Which bits are boring and which are unconvincing?


I seem to be writing a lot of blog posts recently, and to my surprise a fair number of my friends seem to be reading them. I also have comments from people I don't know, so I must have an audience of some sort.

I've just re-read, "The Age of the Essay":


Which gave me the idea of trying to work out what I think by writing it down.

In it he says:

When I give a draft of an essay to friends, there are two things I want to know: which parts bore them, and which seem unconvincing. The boring bits can usually be fixed by cutting. But I don't try to fix the unconvincing bits by arguing more cleverly. I need to talk the matter over.

That seems like useful information to have.

Anyone can comment here, anonymously or not, and I get to delete anything I really don't like, so please don't be shy or worry about giving offence.

Which bits are boring and which bits are unconvincing?

If you know me personally, I'm happy to buy pints in return for good counter-arguments!


  1. I'm not actually trying to be Paul Graham!

    His principle is "Write about what you know", and he's explicitly trying to write essays that will be popular.

    I'm writing about anything that comes into my pretty little head and blethering on about it in the hope that I will think new things in the process.

    But I have taken his point that writing for an audience makes you write differently.

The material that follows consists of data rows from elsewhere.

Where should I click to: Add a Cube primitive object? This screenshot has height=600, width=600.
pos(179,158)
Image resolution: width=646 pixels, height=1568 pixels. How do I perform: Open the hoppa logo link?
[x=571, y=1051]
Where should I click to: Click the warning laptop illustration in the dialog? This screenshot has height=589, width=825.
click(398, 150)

    So what I'm actually doing is going through his revision process in public, about topics I don't understand.

    Rather to prove his point and mine, I didn't know this was what I was doing until I started writing this post.

  2. Other good tips from "The Age of The Essay" are: Meander in the direction of the most surprising facts.
    Good questions to ask are about things which seem wrong, especially in a humorous way.